Kelompok Khawarij menyebar ke berbagai wilayah di Timur Tengah, termasuk Mesir, Irak, dan Suriah. Mereka sering kali berafiliasi dengan kelompok-kelompok pemberontak dan oposisi, dan menjadi dalang di balik banyak aksi terorisme dan pembunuhan yang terjadi di wilayah tersebut.

Pengaruh Kelompok Khawarij

Kelompok Khawarij memiliki pengaruh yang cukup besar dalam sejarah Islam. Mereka sering kali menjadi kelompok oposisi yang keras terhadap pemerintahan, dan sering kali memicu konflik dan perang saudara di antara umat Islam. Selain itu, kelompok ini juga memiliki pengaruh dalam perkembangan pemikiran Islam.

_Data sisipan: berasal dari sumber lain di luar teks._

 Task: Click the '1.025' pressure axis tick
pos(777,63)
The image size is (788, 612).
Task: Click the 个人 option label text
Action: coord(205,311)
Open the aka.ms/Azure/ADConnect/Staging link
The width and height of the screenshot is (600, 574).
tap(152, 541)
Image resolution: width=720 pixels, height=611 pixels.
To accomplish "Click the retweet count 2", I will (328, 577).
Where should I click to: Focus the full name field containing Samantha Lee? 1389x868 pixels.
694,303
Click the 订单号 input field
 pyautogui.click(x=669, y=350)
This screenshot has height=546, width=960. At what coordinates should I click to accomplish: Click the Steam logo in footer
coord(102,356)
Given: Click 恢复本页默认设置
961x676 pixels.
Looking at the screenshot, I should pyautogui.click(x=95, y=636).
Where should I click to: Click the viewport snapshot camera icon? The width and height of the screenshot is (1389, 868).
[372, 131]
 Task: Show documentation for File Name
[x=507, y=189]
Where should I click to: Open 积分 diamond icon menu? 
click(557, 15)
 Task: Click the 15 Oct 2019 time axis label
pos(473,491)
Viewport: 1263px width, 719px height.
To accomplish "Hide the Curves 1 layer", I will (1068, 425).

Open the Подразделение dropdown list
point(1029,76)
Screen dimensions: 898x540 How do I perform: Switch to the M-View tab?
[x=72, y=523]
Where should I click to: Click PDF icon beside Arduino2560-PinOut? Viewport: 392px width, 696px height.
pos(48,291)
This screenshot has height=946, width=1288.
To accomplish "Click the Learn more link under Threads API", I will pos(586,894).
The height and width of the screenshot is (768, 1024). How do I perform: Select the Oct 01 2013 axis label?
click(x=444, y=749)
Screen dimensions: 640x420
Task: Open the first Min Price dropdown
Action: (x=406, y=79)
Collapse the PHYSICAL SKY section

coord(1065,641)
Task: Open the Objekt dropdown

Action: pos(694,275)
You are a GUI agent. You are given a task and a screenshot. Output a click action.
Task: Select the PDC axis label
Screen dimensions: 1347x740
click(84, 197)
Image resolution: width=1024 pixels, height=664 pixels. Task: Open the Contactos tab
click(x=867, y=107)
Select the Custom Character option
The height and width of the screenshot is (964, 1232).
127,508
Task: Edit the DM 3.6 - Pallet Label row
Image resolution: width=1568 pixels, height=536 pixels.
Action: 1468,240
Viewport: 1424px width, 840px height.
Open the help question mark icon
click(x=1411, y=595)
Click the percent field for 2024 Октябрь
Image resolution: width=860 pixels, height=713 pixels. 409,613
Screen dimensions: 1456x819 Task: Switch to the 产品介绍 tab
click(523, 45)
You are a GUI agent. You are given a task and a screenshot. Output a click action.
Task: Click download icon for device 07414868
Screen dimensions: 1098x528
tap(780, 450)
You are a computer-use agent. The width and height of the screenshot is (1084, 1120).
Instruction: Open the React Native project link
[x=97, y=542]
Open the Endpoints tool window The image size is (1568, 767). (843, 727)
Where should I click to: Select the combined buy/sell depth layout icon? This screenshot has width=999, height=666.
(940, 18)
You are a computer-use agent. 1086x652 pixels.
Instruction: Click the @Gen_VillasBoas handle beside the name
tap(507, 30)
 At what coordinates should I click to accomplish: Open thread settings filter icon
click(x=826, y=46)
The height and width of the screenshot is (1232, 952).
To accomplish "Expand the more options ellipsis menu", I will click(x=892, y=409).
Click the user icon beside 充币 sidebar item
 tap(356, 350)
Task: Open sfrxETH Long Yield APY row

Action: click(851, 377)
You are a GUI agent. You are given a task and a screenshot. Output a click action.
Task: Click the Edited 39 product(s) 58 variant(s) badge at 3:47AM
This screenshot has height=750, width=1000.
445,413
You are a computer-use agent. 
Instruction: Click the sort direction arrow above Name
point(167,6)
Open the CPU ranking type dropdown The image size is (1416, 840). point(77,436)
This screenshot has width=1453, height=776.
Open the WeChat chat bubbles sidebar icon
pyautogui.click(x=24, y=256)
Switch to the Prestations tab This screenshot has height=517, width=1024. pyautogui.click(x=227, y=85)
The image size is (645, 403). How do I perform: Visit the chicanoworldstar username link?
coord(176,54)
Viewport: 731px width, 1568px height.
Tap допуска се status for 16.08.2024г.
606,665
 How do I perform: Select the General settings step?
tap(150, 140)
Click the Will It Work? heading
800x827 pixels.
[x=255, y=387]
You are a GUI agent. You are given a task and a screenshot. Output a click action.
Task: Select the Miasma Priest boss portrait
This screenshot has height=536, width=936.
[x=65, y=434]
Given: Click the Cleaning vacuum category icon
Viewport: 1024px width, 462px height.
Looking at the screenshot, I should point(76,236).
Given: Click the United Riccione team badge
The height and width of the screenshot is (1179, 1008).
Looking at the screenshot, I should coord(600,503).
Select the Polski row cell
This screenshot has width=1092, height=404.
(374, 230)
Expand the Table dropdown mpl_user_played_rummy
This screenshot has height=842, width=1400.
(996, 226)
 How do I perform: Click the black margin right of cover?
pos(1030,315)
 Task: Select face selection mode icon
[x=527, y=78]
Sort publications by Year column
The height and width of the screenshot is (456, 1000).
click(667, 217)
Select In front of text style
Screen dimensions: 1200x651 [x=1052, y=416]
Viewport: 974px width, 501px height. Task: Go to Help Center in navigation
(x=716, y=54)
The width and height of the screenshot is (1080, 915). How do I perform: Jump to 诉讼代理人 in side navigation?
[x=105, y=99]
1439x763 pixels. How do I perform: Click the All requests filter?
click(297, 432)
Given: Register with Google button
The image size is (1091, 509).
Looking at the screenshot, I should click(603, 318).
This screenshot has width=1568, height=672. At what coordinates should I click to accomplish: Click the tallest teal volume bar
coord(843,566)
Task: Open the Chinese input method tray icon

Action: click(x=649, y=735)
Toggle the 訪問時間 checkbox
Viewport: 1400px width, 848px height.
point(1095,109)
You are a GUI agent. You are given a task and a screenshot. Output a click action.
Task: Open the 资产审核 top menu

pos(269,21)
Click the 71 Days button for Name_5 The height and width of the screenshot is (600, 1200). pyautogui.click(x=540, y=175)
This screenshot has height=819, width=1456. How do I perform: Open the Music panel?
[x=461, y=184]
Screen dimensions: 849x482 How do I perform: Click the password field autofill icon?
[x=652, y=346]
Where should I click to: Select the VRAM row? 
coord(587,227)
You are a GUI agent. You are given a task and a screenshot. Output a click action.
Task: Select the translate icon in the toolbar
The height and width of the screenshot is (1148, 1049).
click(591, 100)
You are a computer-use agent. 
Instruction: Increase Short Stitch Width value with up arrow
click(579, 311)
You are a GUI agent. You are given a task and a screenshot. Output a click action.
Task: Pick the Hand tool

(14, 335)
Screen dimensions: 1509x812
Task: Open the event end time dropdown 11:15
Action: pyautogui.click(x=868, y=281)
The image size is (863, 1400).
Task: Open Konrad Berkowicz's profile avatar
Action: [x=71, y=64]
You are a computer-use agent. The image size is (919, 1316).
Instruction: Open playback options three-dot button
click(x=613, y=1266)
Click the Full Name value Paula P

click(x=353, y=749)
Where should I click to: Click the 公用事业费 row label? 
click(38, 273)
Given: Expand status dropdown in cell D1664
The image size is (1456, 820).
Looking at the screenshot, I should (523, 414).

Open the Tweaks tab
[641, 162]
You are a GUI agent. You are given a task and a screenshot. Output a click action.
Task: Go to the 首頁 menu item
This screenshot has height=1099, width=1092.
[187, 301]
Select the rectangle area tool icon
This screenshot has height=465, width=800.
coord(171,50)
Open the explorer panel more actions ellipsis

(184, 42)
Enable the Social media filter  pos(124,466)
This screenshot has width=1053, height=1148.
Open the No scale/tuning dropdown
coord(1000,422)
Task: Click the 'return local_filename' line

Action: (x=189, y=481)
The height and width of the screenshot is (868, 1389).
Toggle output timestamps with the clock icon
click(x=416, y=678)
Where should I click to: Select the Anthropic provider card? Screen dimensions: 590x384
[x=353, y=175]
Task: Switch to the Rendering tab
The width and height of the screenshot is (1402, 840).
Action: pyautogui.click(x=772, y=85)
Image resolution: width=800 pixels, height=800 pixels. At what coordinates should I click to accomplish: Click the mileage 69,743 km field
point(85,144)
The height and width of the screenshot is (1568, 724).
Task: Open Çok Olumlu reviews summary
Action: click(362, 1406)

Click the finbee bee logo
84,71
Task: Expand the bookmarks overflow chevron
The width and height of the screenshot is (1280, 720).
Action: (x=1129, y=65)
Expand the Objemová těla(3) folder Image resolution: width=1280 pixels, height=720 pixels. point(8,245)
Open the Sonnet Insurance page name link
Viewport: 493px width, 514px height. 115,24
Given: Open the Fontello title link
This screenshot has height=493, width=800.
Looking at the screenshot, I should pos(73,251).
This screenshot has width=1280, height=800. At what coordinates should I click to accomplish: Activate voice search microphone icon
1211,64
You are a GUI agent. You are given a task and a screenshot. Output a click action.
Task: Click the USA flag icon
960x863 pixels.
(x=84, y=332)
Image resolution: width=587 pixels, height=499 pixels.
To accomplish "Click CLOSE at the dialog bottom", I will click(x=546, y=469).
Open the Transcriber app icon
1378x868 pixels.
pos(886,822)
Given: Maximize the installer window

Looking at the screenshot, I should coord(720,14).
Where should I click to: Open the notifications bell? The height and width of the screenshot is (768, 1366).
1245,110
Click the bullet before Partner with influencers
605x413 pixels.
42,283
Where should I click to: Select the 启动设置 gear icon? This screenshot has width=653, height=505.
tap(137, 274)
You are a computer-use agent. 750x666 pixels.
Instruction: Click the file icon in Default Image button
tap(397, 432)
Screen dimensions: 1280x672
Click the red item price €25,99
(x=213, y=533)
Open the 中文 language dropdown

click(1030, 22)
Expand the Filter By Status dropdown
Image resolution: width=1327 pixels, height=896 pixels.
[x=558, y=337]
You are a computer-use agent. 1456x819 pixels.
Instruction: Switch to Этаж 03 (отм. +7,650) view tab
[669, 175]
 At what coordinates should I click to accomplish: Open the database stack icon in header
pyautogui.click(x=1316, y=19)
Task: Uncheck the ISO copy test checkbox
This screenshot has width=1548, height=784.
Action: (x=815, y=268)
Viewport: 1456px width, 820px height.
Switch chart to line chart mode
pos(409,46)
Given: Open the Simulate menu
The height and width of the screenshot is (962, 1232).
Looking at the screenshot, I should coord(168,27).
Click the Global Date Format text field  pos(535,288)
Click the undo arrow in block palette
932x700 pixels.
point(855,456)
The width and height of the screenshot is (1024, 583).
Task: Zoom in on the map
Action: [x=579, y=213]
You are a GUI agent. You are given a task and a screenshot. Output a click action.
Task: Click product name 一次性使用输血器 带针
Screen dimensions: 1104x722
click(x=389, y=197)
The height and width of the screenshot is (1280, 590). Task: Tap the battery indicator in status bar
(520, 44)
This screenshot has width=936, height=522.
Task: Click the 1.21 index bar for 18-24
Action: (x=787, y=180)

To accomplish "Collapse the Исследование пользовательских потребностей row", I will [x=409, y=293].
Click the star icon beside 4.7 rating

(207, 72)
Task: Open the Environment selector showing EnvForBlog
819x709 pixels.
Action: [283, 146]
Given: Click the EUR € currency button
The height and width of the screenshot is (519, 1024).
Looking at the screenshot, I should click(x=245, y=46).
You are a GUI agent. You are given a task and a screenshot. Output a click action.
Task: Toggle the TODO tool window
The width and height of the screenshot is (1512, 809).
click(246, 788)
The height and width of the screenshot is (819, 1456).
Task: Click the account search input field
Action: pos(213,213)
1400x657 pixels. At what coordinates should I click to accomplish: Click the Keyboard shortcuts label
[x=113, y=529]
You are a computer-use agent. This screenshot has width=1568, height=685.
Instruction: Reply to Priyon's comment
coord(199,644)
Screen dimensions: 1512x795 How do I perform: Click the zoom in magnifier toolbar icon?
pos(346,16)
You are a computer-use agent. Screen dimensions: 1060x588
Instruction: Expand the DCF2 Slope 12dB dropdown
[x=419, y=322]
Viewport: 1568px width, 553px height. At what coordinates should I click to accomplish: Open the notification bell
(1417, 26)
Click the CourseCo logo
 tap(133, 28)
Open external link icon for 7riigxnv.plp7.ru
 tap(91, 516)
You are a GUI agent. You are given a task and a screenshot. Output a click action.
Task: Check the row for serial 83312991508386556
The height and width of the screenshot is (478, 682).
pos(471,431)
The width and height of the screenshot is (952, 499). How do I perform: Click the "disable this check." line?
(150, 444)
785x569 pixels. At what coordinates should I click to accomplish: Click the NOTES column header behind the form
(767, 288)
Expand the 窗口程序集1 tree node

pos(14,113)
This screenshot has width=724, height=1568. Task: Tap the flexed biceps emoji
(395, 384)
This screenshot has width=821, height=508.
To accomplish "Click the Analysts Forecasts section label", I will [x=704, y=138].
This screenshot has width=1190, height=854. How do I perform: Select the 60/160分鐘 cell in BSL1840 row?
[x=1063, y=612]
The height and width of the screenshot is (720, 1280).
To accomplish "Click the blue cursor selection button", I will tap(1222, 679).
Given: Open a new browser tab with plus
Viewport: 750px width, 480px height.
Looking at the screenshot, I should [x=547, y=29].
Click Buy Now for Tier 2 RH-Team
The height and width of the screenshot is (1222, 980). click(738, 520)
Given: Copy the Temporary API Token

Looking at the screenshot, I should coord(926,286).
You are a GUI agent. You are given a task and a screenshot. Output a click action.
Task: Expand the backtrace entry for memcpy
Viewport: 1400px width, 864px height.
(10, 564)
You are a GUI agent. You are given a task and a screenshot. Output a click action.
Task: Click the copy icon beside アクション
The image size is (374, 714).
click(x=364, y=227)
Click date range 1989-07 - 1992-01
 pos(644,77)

Beberapa teori dan konsep yang dikembangkan oleh kelompok Khawarij masih dipelajari dan dibahas hingga saat ini.

Kritik Terhadap Kelompok Khawarij

Kelompok Khawarij sering dikritik oleh umat Islam karena sikapnya yang ekstrem dan kekerasannya dalam menjalankan ajaran Islam. Kelompok ini sering kali melakukan aksi terorisme dan pembunuhan sebagai bentuk perjuangan mereka. Oleh karena itu, banyak umat Islam yang menolak dan mengutuk aksi-aksi kekerasan yang dilakukan oleh kelompok Khawarij.

Kesimpulan

Sejarah kelompok Khawarij cukup panjang dan kompleks. Kelompok ini terkenal karena sikapnya yang ekstrem dalam menjalankan ajaran Islam. Meskipun memiliki pengaruh dalam sejarah Islam, kelompok Khawarij sering dikritik oleh umat Islam karena kekerasannya dalam menjalankan ajaran Islam. Oleh karena itu, penting bagi kita untuk memahami sejarah kelompok Khawarij agar dapat menghindari aksi-aksi kekerasan yang merugikan umat Islam dan masyarakat pada umumnya.